A la déviation de notre politique en Égypte, à la déchéance d’Ismaïl-Pacha venait ainsi s’ajouter l’instabilité ministérielle, source de fréquens et d’irréparables mécomptes[1]. La diplomatie est un art ouvert à tous les esprits, mais elle a des règles consacrées par les précédens, qu’on ne peut méconnaître sans s’égarer ; aussi commande-t-elle, avec la prudence et la fermeté, avec une confiance relative, une profonde étude des choses et des hommes, elle exige surtout la certitude du lendemain ; elle s’accorde avec un gouvernement qu’on est assuré de retrouver, elle se défie et s’éloigne d’un gouvernement constamment menacé de disparaître. « J’avais beaucoup étudié l’histoire d’Angleterre, a écrit M. Guizot, en racontant son ambassade à Londres, j’avais souvent discuté, dans les chambres, les questions de politique extérieure ; mais je n’étais jamais allé en Angleterre, et je n’avais jamais fait de diplomatie.
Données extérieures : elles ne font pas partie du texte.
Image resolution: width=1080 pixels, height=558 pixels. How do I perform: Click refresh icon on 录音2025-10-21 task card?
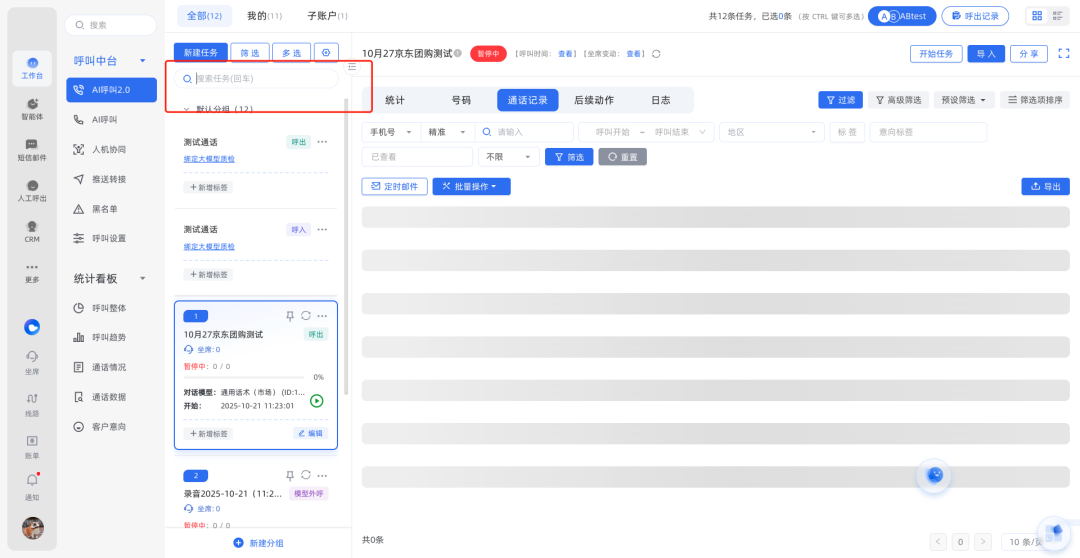pos(306,475)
On ne sait pas combien on ignore et tout ce qu’on a à apprendre tant qu’on n’a pas vu, de ses propres yeux, le pays et fait soi-même le métier dont on parle[2]. » Or, s’il y a péril à remettre la direction des relations extérieures à des hommes qui y sont étrangers, combien ce péril doit-il être plus redoutable quand elle passe fréquemment en des mains nouvelles et inexpérimentées, surtout quand il faut compter avec la majorité d’une assemblée toujours incertaine et flottante ! On conçoit que lord Granville, ayant traité avec Gambetta, se soit montré circonspect et défiant à la veille de se rencontrer avec des négociateurs nouveaux et inconnus. Ainsi s’explique l’attitude du cabinet de Londres durant cette période de la question égyptienne. Aussi longtemps qu’il ne craint pas l’inconnu, il s’unit à la France dans la phase diplomatique et il accepte éventuellement de débattre les moyens d’action « si une

  1. En 1881, la direction de notre politique extérieure a passé de M. de Freycinet à M. Barthélémy Saint-Hilaire et à Gambetta ; en 1882, de Gambetta à M. de Freycinet et à M. Duclerc, pendant qu’en Angleterre le ministère des affaires étrangères demeurait invariablement confié à lord Granville. Nous relevons la même instabilité dans notre représentation en Égypte : en moins de trois ans, pendant une période déjà bien agitée, de 1878 à 1881, notre consulat général au Caire a été successivement administré par huit agens différens. Il serait superflu de signaler les graves inconvéniens de ces fréquentes mutations, qui sont traditionnelles au quai d’Orsay, il faut le reconnaître. Le ministre qui parviendrait à y remédier, au moins pour ce qui concerne le service consulaire, rendrait un notable service.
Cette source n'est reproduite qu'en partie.